From cybersecurity to energy sustainability and green buying, from the future of homeland security to the fierce competition for resources in a fiscally constrained environment, from fostering innovation to emerging, yet sometimes conflicting, acquisition policies and practices, we covered a lot of ground. But reflecting on the substance of the conference, I am struck by three overarching disconnects that emerged.
First and foremost is the ongoing collision between what the government needs or wants, and how it buys. This was particularly evident in an excellent discussion on fostering innovation that featured the General Services Administration’s Dave McClure, Homeland Security Department CIO Richard Spires, and Peter Highnam from the Intelligence Advanced Research Projects Activity.
The clear disconnect here is between those seeking to drive innovation—as each of them are—and the “system’s” tendency to acquire solutions in an increasingly monochromatic, commoditized and low bid manner. A similar theme emerged, sometimes explicitly and sometimes implicitly, in other discussions as well, including a terrific exchange on key acquisition policies that featured four of the government’s top acquisition officials.
Second, and related, is the continuing disconnect between senior leadership and the front line. The misalignment between the leadership’s intentions and directions and how that has been interpreted in the field was highlighted by Office of Federal Procurement Policy Administrator Dan Gordon in his discussion of the resistance to, or ignorance of, Office of Management and Budget’s important myth busters campaign to foster better and more consistent communications between government and industry
It is also evident in the tendency of government activities, despite leadership guidance to the contrary, to default to fixed price contracts even when logic suggests it is the wrong contract type for the specific requirement (and to then manage them as if they are cost reimbursement contracts). This disconnect is also abundantly clear in the worrisome growth in the use of low price awards even when the government is buying complex services, where such a strategy is particularly risky and wrong.
Moreover, individually and together, each of these trends is directly linked to the ability of both the government and companies to drive innovation and optimize both performance and outcomes.

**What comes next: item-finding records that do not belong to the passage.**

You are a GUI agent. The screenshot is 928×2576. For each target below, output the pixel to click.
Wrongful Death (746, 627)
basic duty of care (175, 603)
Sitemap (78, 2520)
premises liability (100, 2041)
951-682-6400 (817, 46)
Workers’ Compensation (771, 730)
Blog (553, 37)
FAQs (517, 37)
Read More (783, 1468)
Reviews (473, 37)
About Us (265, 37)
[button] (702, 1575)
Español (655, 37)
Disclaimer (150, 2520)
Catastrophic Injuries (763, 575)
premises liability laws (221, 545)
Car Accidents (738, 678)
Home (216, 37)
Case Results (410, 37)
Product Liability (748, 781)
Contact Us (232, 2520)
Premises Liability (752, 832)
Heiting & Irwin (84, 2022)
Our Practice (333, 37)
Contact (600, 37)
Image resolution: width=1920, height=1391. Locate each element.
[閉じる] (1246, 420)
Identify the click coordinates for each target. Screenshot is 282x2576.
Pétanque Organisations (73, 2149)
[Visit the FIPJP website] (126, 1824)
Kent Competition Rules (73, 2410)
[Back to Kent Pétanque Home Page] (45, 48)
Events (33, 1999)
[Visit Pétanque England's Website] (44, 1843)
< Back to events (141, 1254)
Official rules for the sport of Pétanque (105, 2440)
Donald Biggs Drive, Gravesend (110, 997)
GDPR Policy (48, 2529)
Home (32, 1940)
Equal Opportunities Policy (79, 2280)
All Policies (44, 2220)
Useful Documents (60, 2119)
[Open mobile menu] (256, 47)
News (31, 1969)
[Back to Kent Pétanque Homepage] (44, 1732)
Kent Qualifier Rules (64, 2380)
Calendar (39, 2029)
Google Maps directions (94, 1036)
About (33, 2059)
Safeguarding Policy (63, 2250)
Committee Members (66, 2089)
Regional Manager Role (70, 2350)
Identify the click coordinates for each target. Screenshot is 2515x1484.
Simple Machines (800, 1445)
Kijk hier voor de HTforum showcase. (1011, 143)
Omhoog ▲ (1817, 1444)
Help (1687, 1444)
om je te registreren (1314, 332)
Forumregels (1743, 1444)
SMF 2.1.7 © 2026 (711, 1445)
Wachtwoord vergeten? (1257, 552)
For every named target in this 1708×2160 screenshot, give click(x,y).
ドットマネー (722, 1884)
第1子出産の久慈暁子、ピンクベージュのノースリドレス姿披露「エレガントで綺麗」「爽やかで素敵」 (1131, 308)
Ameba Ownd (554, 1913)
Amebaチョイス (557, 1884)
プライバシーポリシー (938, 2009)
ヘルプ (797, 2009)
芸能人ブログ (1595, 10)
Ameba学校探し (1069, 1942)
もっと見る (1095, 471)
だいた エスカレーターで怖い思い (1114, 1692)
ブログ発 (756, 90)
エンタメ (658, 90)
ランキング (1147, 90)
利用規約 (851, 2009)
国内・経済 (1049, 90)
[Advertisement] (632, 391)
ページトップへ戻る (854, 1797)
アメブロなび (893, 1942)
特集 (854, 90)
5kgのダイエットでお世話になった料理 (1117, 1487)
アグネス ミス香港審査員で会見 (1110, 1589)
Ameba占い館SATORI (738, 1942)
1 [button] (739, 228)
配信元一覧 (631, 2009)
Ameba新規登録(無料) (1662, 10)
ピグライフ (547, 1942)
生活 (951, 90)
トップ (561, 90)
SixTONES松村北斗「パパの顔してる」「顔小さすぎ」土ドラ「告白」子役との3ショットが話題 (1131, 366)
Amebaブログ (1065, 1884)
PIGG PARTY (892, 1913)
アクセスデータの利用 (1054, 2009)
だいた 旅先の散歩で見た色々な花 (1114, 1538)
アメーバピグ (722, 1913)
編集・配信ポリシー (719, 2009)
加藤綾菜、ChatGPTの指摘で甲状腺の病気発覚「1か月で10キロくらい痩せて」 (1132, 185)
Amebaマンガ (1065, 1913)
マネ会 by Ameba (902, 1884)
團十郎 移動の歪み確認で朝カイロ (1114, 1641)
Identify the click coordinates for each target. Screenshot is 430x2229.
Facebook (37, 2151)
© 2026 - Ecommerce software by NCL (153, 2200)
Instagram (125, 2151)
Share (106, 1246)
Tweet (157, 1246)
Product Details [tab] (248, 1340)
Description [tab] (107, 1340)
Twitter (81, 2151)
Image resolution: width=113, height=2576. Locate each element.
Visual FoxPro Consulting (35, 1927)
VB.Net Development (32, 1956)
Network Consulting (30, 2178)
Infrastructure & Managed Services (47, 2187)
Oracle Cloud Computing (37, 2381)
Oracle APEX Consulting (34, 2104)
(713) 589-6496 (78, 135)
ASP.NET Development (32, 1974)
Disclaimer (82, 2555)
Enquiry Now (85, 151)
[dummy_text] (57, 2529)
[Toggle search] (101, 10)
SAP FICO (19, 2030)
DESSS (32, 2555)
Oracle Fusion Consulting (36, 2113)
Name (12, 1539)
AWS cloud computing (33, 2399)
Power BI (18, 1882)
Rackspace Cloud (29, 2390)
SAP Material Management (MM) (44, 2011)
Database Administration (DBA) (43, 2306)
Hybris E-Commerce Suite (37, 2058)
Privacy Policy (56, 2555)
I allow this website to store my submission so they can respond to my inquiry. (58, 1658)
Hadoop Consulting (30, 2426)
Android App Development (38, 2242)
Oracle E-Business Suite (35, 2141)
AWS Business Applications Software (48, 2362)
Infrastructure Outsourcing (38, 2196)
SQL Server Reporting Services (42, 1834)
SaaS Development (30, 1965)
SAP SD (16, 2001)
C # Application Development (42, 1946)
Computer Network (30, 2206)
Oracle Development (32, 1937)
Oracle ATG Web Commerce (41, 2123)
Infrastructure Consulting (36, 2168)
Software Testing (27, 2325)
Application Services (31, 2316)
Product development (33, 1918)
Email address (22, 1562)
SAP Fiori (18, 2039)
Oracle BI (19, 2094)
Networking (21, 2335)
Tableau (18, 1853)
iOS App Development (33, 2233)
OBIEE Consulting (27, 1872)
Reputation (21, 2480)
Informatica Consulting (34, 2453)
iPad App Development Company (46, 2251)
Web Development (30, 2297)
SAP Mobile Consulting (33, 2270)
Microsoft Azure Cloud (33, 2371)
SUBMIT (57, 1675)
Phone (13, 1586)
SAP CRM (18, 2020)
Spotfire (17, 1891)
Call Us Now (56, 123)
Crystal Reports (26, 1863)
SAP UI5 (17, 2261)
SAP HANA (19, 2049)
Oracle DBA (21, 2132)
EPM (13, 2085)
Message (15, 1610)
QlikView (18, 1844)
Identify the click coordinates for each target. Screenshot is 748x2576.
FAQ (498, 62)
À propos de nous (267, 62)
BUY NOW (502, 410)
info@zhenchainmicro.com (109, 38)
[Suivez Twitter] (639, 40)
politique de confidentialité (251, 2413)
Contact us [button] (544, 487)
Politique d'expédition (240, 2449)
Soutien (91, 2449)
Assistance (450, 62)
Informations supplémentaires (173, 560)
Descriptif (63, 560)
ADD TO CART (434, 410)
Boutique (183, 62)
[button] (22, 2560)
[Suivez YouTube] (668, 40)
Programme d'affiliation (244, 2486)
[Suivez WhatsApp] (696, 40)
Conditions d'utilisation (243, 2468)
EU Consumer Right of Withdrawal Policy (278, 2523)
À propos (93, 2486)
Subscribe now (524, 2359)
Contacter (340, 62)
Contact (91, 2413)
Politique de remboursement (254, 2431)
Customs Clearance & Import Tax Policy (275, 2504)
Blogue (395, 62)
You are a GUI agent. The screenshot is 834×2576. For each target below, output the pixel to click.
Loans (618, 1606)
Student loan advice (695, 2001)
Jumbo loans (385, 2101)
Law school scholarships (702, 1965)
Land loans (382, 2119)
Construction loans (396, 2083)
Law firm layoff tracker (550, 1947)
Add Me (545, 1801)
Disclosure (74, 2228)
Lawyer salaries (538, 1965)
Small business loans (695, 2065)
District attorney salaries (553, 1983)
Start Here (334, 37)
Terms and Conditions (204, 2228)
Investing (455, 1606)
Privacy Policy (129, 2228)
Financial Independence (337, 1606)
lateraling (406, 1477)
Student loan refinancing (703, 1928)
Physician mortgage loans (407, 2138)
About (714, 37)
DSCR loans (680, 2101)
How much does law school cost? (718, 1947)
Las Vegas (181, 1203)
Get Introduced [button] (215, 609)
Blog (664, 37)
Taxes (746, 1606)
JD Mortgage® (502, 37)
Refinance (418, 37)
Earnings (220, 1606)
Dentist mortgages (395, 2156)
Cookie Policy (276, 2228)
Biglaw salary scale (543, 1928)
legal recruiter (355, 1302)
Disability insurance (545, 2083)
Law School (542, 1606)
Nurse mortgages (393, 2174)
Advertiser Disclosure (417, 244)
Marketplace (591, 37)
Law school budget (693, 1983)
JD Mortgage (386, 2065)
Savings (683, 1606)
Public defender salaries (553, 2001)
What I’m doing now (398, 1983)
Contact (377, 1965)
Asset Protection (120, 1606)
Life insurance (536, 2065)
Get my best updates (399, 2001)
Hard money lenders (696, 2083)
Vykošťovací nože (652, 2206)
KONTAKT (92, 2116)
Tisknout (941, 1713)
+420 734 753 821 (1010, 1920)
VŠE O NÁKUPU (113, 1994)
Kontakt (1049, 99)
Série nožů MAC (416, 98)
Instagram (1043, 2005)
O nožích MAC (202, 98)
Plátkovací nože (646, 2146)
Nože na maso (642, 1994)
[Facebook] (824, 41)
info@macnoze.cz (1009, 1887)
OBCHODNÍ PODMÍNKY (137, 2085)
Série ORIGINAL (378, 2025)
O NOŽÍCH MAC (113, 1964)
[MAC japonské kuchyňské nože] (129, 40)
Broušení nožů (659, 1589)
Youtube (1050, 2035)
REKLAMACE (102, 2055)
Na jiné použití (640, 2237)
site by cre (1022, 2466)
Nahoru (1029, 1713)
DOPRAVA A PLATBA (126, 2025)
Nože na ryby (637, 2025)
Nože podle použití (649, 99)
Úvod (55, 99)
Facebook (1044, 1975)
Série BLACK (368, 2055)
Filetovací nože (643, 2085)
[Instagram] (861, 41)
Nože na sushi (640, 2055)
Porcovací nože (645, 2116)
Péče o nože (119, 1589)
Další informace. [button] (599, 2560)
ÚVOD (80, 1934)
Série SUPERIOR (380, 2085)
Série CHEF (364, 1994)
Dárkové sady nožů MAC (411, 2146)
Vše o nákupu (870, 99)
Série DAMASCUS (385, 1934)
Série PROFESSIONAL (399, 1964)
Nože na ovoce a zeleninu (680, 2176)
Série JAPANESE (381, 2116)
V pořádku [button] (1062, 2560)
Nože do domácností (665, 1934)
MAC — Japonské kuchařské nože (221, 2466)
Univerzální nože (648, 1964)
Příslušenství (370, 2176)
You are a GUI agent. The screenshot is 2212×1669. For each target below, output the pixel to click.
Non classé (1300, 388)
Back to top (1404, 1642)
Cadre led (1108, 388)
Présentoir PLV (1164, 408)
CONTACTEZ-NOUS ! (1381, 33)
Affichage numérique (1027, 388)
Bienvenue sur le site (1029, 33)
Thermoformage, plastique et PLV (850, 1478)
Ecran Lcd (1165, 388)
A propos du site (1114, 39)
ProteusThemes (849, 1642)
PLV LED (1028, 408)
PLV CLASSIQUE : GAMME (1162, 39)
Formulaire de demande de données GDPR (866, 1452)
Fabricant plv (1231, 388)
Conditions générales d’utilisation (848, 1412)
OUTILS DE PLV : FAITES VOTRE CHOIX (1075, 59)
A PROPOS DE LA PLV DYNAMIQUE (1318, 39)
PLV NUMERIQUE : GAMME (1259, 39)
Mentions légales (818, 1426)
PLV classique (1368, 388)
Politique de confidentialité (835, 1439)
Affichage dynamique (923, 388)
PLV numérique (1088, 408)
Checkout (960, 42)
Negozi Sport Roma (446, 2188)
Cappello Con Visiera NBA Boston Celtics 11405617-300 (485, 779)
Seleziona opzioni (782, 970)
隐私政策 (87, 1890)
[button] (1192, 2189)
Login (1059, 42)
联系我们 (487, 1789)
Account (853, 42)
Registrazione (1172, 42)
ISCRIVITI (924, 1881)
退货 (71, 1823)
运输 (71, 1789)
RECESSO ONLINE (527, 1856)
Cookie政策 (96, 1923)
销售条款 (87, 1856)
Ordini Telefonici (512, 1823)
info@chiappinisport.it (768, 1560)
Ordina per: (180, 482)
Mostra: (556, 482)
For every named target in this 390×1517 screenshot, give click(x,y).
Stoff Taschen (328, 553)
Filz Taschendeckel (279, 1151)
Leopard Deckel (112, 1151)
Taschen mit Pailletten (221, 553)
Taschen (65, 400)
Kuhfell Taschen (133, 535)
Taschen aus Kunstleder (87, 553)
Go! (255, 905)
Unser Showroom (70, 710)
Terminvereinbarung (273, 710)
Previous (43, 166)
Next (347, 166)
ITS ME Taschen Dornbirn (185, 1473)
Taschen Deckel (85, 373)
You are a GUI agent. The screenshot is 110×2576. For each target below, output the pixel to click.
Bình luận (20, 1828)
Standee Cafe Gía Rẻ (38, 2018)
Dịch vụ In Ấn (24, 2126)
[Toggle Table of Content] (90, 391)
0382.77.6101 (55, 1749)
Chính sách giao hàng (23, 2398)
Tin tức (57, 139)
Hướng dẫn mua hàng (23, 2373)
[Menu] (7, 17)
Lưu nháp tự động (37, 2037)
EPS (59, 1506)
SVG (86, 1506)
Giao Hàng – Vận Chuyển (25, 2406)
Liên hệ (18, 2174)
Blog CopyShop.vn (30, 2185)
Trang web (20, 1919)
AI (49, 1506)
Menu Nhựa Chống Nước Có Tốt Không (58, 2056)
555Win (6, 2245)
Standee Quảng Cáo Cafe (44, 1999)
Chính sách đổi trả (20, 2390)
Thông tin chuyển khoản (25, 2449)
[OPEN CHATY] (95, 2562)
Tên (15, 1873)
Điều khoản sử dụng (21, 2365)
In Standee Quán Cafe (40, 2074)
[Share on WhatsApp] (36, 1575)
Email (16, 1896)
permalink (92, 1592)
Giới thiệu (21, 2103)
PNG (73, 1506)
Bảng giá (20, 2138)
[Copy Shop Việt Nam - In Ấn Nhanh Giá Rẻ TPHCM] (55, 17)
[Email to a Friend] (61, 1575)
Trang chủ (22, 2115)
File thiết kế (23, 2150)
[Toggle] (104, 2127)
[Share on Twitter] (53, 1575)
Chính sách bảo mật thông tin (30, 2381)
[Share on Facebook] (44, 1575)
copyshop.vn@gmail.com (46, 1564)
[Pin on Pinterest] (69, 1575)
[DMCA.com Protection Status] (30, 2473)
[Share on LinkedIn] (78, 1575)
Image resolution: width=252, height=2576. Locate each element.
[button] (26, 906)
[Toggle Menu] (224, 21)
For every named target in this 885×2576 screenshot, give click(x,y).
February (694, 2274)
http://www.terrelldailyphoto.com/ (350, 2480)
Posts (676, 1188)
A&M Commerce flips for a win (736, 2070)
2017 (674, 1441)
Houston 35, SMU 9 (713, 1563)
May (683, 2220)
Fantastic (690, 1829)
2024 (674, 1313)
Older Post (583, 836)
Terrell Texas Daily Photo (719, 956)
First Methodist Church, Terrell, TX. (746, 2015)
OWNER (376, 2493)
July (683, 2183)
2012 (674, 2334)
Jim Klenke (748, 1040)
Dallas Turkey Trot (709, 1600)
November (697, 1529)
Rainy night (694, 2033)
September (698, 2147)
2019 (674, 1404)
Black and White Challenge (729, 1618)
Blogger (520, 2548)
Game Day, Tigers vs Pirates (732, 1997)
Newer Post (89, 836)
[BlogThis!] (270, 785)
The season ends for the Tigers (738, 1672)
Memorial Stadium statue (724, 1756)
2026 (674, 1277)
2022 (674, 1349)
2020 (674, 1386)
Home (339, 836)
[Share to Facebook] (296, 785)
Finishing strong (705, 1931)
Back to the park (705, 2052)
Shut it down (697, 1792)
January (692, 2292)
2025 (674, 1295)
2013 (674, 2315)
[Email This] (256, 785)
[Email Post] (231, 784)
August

Finally, it is clear that a disconnect remains between industry and the government itself. On one level, this disconnect is a close cousin to the collision between what the government says it wants to buy and how it buys. For companies, it becomes a high risk guessing game of trying to determine if their customer really wants new and innovative ideas, a less costly modification to an existing program, or just reduced cost for the same deliverable.
But on a broader scale, it also speaks directly to our responsibilities as an industry and to the enormous pressures our government customers face.
Spires posed the issue directly, challenging the executives in the audience to not only be bold and candid, but also to ensure they are both fully attuned to what their customers face and that they are forces for forward progress. Looked at another way, as partners that are so closely joined—and will remain so—in executing the missions of the government, we have to be willing to look inward as well as externally as we chart a path forward.
None of these disconnects is new. In one form or another they have existed for many years. But in many ways they have become more acute, particularly as agency resources have become increasingly constrained. Some can be partially addressed through basic policy guidance but other elements require sustained leadership on both sides of the table.
Given the current fiscal and political environment, none of them can be ignored.